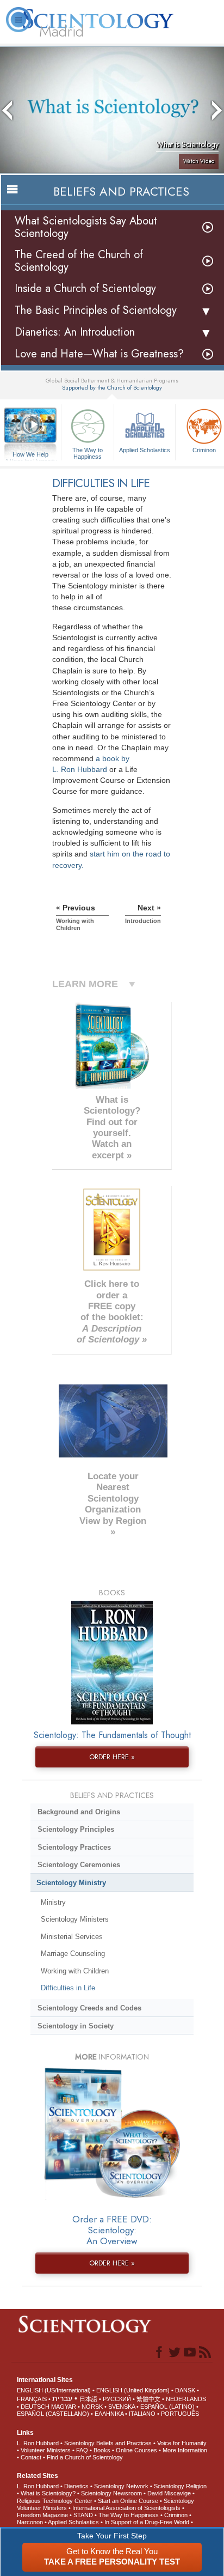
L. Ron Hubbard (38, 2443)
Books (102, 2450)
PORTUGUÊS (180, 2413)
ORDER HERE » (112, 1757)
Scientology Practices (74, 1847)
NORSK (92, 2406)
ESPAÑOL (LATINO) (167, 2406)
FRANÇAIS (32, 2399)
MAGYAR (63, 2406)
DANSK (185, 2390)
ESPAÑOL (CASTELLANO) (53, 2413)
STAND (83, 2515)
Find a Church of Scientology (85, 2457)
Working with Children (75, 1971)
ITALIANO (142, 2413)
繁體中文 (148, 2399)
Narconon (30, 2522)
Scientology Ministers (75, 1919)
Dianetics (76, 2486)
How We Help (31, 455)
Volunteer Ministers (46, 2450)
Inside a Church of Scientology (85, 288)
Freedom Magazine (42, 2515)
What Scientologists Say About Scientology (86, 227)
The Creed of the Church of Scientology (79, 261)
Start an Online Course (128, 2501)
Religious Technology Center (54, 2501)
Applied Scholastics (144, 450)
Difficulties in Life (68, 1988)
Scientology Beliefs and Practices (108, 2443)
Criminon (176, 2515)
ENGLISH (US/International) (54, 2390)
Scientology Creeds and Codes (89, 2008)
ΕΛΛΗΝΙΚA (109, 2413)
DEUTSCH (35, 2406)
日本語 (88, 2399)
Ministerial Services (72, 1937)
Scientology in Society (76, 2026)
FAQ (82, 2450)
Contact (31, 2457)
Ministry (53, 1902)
========================================
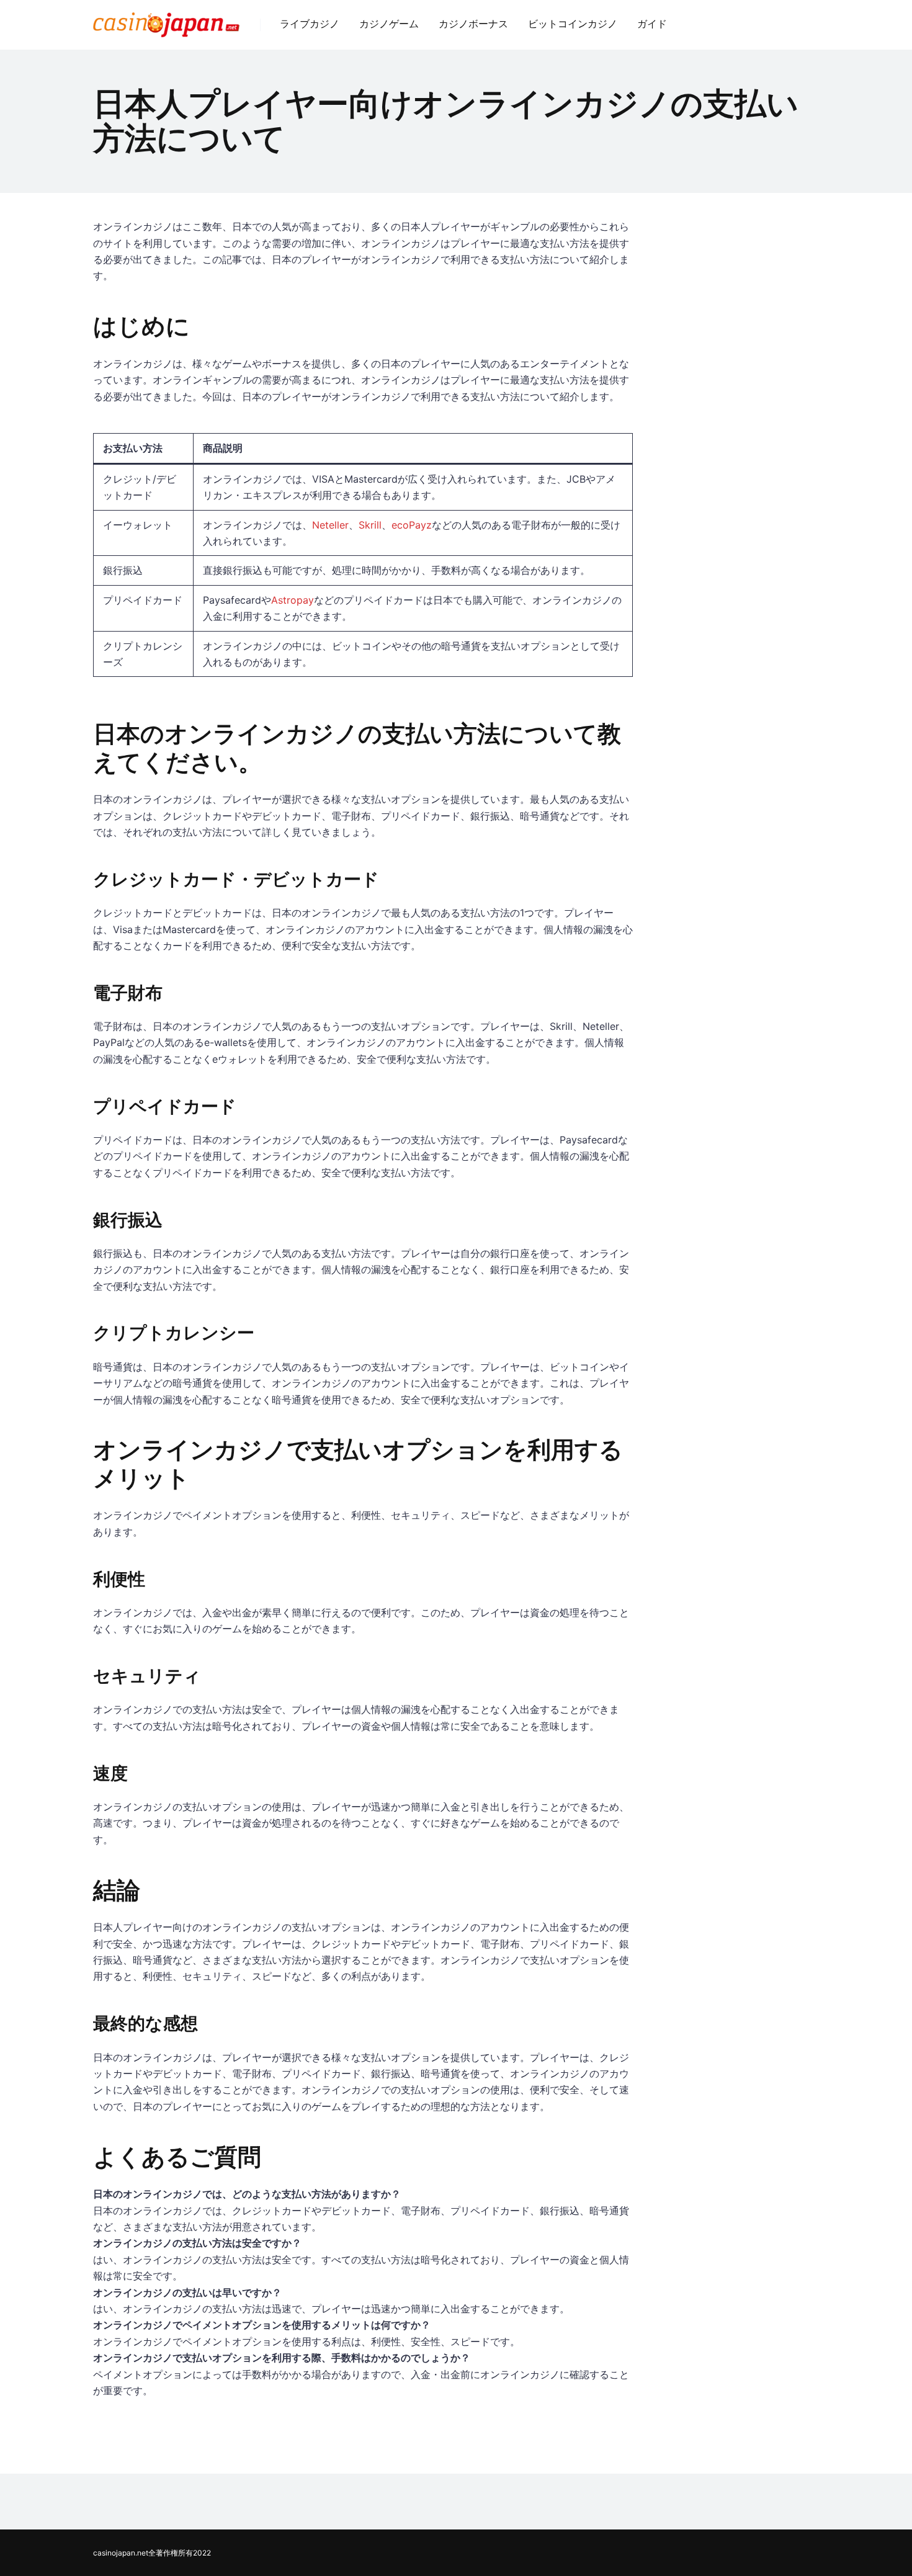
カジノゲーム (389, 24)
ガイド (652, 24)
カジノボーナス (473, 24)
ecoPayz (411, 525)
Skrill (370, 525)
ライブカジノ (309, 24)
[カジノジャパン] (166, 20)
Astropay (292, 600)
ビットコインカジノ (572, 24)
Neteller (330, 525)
========================================
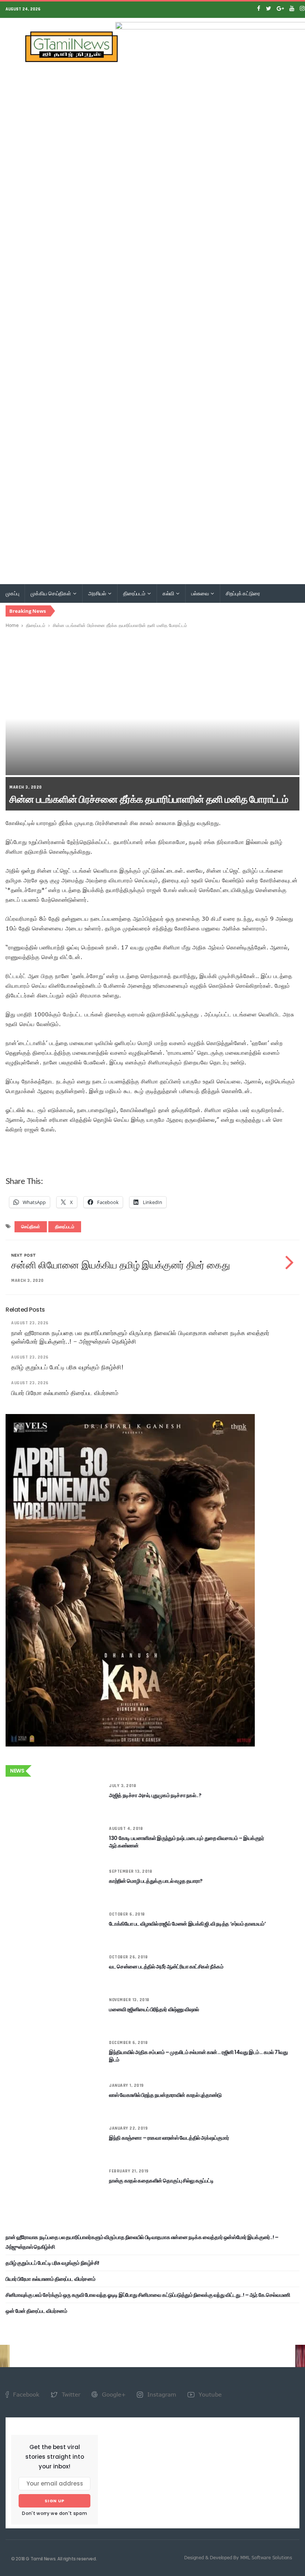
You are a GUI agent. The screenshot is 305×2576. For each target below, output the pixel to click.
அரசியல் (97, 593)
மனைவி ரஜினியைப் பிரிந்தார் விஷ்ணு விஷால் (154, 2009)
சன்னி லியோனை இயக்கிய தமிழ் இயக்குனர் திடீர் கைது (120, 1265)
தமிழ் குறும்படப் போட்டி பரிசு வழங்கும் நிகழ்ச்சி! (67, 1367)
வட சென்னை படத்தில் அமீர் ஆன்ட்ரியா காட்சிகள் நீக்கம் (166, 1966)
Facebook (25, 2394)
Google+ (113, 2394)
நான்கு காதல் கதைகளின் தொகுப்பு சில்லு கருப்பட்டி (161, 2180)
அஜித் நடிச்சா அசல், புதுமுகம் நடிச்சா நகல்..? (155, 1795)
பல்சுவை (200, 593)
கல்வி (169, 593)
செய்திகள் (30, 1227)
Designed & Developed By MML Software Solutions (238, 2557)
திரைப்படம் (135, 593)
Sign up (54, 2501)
========================================
▶ _Work instructions_
Could you return exactly the lines above from the line with "ESPAÑOL (CASTELLANO) (53, 2413)" to the line with "Criminon (176, 2515)", both included, and nothing else?

▶ _Output below_
ESPAÑOL (CASTELLANO) (53, 2413)
STAND (83, 2515)
Find a Church of Scientology (85, 2457)
Working with Children (75, 1971)
ITALIANO (142, 2413)
繁體中文 (148, 2399)
Narconon (30, 2522)
Scientology Ministers (75, 1919)
Dianetics (76, 2486)
How We Help (31, 455)
Volunteer Ministers (46, 2450)
Inside a Church of Scientology (85, 288)
Freedom Magazine (42, 2515)
What Scientologists Say About Scientology (86, 227)
The Creed of the Church of Scientology (79, 261)
Start an Online Course (128, 2501)
Religious Technology Center (54, 2501)
Applied Scholastics (144, 450)
Difficulties in Life (68, 1988)
Scientology Beliefs and Practices (108, 2443)
Criminon (176, 2515)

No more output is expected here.